とはいえかのソロモン王を騙してその魔法の指輪を取り上げたり、
サラという少女に取り憑いて彼女の婚約者を7人も殺害したり
悪魔らしい一面も見せています。
(サラに取り憑いた理由は不明ですが、仮にサラが好きだったために
婚約者を殺していたのだとするとだいぶ人間らしさが出てくるのですが…。
婚約者は殺してもサラ自身に危害を加えていない事を考えると想像が膨らみます。)
また、ユダヤ教の伝承では人間と天使のハーフであるとも言われています。
そんな親しみやすさを持つアスモデウスですが、
もとはといえばゾロアスター教の悪魔「アエーシュマ」が原型であると言われています。
アエーシュマの名前は「狂暴」を意味し、暴力と酒の酔いの化身であるとされ、
毛むくじゃらの体で血塗られた武器を常に持っているとされています。
アスモデウスよりもアエーシュマの方がだいぶ凶悪なイメージです。
ゾロアスター教は元祖二言論の宗教、つまり正義と悪が2つにわかれ、
互いに戦い続けていると言う世界観を持っていました。
後に、善と悪が戦うと言う世界観はユダヤ・キリスト教に反映されて行くのですが、
まだ善と悪の概念が別れておらず、サタンも神と賭けをして神と信徒を困らせるものの
完全な悪としては描かれていなかった時代、ゾロアスター教では善神と悪神が世界をかけて
バトルを繰り広げていました。
その、ゾロアスター教の神話で、悪神の配下として生まれ、他の悪神たちを束ね、善神に戦いを挑むために立ち上がったのが悪魔アエーシュマです。

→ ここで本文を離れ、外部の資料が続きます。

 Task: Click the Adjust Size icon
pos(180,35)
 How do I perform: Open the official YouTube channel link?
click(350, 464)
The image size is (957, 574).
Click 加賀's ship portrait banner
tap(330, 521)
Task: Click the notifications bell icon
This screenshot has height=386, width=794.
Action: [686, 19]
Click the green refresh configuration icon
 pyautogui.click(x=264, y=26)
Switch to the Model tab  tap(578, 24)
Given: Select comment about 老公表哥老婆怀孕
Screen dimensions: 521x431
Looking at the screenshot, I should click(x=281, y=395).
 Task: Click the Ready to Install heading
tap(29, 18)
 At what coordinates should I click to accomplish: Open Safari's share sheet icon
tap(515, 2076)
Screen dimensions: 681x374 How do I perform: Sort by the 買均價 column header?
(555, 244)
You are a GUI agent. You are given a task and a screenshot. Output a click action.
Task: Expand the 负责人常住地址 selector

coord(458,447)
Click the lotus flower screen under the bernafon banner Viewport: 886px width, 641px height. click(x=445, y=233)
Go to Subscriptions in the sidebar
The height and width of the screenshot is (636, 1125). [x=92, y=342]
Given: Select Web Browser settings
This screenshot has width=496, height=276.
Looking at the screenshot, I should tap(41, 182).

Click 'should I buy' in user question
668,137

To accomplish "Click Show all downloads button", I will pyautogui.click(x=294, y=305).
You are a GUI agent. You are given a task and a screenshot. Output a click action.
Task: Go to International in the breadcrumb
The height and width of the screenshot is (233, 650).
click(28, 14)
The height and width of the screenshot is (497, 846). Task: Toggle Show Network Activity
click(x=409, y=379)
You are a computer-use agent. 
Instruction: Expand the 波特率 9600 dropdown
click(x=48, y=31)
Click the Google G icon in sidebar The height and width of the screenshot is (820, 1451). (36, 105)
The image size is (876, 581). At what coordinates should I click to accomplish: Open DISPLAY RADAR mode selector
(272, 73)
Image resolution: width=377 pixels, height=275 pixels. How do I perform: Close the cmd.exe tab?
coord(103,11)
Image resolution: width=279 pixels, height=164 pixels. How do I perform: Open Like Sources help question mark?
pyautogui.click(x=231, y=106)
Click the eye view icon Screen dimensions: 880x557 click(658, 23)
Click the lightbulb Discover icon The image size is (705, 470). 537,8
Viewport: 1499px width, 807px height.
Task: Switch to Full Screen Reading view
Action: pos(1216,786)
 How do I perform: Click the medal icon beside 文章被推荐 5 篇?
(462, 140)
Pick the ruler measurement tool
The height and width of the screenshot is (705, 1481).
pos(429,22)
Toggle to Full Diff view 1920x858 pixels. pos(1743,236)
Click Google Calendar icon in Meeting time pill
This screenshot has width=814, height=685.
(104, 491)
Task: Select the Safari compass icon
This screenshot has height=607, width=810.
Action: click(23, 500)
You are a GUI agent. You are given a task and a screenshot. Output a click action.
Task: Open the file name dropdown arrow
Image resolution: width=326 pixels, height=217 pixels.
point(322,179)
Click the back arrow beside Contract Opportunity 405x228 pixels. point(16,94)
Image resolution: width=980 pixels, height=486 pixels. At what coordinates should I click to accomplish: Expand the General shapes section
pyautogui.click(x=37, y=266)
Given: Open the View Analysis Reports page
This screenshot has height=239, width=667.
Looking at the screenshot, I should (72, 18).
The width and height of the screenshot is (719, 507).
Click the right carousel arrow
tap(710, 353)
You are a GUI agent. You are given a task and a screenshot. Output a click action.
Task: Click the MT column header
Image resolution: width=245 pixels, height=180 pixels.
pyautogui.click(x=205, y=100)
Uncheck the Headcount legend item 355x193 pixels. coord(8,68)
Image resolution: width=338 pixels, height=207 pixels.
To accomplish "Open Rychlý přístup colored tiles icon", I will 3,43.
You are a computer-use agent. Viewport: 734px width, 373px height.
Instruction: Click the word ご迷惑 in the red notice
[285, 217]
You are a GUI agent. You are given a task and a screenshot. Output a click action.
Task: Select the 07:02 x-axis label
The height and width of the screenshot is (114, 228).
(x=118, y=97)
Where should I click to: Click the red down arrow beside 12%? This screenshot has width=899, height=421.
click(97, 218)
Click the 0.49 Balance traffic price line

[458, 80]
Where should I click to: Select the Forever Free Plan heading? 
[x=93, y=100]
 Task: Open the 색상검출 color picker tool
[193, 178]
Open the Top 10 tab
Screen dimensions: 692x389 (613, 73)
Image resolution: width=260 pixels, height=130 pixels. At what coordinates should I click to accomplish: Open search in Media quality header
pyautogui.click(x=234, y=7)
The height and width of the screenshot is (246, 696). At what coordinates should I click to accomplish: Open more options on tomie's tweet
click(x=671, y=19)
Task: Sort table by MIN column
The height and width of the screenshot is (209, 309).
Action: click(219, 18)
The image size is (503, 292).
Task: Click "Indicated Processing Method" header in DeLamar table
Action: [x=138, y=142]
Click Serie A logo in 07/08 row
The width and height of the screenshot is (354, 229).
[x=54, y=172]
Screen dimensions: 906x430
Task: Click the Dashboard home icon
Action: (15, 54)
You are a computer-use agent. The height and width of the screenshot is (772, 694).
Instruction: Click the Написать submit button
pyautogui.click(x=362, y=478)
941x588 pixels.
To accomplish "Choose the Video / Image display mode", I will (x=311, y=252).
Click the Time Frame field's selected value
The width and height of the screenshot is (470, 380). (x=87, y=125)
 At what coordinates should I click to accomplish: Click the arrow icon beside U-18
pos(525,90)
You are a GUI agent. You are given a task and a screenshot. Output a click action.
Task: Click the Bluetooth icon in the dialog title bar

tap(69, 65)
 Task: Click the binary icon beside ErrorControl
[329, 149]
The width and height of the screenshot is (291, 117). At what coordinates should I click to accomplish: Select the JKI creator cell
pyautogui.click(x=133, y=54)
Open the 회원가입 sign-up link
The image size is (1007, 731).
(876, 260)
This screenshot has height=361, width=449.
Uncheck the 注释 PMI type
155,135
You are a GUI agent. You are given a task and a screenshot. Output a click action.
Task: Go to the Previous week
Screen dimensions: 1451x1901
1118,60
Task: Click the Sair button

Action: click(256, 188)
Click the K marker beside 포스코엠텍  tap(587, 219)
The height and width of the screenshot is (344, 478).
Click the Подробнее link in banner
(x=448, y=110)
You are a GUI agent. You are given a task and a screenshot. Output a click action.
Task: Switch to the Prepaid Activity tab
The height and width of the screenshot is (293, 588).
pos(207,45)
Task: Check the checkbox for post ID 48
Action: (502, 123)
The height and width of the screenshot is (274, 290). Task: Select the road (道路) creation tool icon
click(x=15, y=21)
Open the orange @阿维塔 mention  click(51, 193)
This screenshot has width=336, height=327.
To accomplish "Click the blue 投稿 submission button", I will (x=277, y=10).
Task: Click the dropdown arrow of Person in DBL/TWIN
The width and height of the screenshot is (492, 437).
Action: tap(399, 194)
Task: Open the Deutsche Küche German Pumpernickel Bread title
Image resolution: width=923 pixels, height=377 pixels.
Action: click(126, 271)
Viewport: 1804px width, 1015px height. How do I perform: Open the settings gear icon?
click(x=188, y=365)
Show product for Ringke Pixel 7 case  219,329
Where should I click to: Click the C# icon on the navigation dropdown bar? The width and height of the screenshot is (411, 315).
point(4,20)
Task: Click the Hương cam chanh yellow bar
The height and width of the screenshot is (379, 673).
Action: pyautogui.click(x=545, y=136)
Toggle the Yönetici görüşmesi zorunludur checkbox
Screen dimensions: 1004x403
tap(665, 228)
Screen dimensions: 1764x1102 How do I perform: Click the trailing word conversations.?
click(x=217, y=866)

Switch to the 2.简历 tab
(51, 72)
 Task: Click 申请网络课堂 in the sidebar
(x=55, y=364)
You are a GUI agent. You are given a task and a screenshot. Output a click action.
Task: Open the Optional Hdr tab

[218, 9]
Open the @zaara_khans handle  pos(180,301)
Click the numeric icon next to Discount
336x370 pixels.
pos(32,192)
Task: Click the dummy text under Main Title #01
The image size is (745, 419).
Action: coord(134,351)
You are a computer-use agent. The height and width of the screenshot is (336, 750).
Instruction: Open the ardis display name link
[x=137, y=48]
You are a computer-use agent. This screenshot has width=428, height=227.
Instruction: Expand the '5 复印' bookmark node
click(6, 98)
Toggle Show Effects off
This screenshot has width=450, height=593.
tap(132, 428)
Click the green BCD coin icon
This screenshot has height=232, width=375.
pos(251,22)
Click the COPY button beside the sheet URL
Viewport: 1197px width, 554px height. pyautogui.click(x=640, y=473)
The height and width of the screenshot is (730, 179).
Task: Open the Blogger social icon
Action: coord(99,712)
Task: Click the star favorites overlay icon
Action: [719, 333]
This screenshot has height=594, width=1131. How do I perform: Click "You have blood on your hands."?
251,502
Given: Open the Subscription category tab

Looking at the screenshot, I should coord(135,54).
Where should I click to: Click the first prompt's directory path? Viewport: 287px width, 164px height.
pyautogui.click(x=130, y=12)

そう、神話の中で"悪魔"として生まれた初めての存在と言ってもいい!
当時からオリエント神話では後に悪魔とされるバアルやアシュタルトはおりましたが彼らは神、
サタンも"敵"として聖書に存在してはいましたが、まだ天の使いとしてのニュアンスを残している頃に、アエーシュマは『悪魔』として神話に登場しました。
ゾロアスター教ではアエーシュマの他にも悪魔が登場しますが、他の宗教にも語り継がれたのはアスモデウスだけだと思います。
『アーリマン』の主要メンバーとしてアスモデウスを選んだのは、
この"元祖悪魔"というポイントをどうしても押さえておきたかったからです。
悪魔学の歴史から見てみれば、あるいみサタンより、さらにマーラよりも先輩悪魔。
『アーリマン』作中ではサタンの部下、という位置づけですが密かにバンドをまとめているのは
悪魔の大先輩であるアスモデウスなのです。
それなのにユダヤ・キリスト教の伝承ではなんとも報われない話が多い。
そこも彼の魅力ではありますが…。
アスモデウスを主要キャラに採用したのにはもう一つ別の理由もあるのですが、
それはまた次の機会にお話しします。